背をとられまいと構えるが……やがて あんぐりと口を開けた。
「せ…、精霊…クジャータ…!」
そこにたっていたのは絶世の美女…の、姿をしている太陽の精霊クジャータであった。
腰まで届く髪は 炎が燃えるように赤く、橙色の瞳や紅をのせた唇は やはり人を思わせない美しさを象っている。

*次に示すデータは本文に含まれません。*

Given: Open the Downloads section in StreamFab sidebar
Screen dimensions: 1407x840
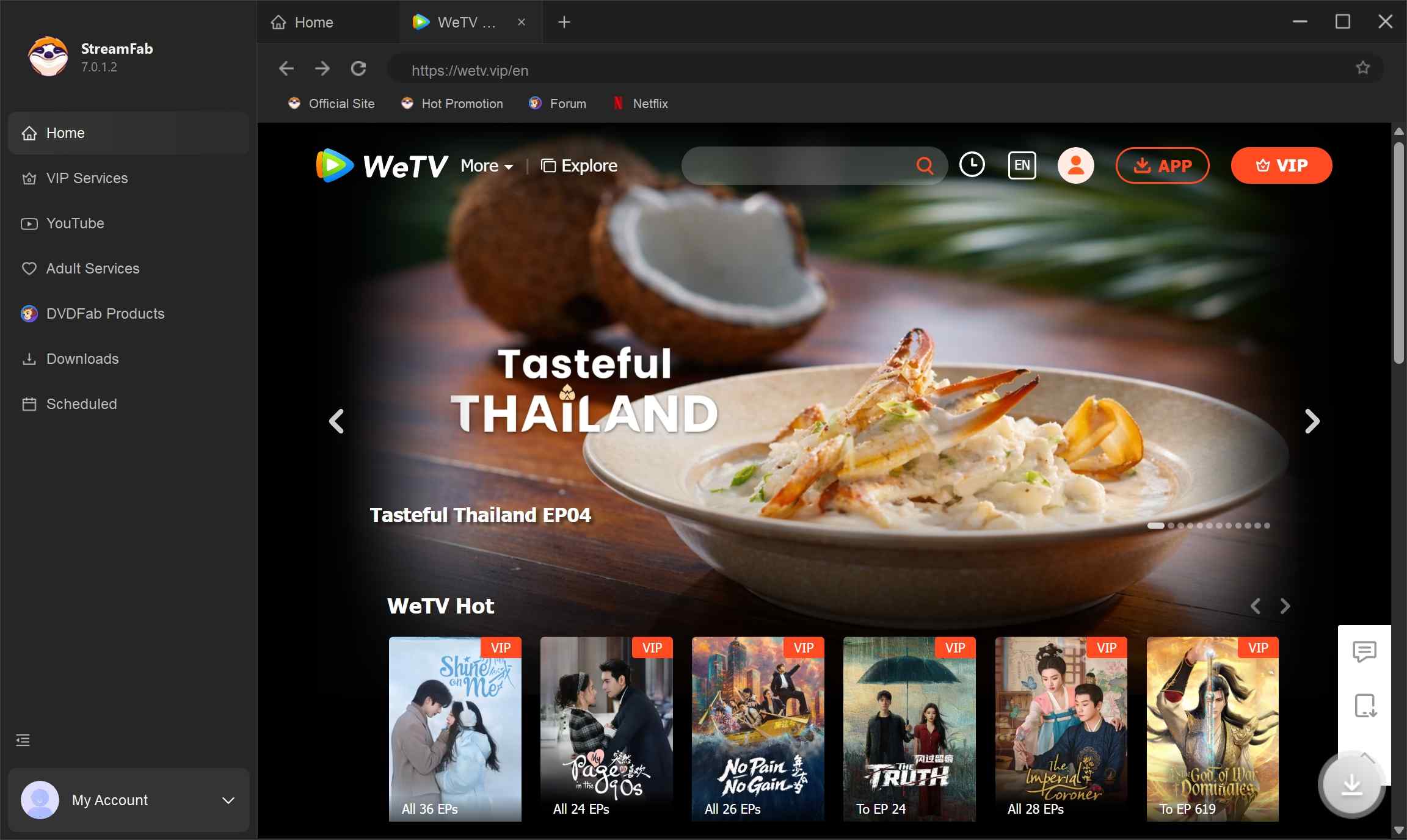Looking at the screenshot, I should [x=82, y=359].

…リオウの好みではないが、…好みでなくとも言葉を消してしまえるくらいの容姿だ。
『クジャータ…そう急(せ)いてはいけないよ、彼は我が国の王になった御方なのだから…』
続いて現れたのは やはり彼であった。
もう一人の精霊、月の精霊フェイラムである。
穏やかな物腰と雰囲気を醸し出す男性姿の精霊フェイラム。
エメラルドグリーンに似た碧色の髪を頭の上でひと括りに結わえ、同じような色の瞳でリオウを見つめた。
「なんっ…いや、…どうしてお二人が、」
思わず敬語を忘れそうになるが、慌てて直す…と、くすりとクジャータが笑った。
『まぁ驚くのも無理はないじゃろう、…敬語でなくとも儂は構わぬぞ リオウ』
「…いや…、そういうわけには…」
驚きと気まずさで動揺しそうになる心を必死で平常させる。
『リオウ、僕らのことは どうか名で呼んで欲しい
僕らと君は浅からぬ関係に……なるみたいだからね…』
人の良さそうな顔を申し訳なさげにしながらフェイラムも微笑んだ。
「は………、…………は?」
前者の物言いにはいと答え…そうになり、しかしとどまった。
『リオウ…御主は儂の娘と結婚するのじゃからな…!』
「……………………はぁあぁあああ!?」
満足げに、得意満面に言うクジャータは人間のような顔でにっこりと笑んだ。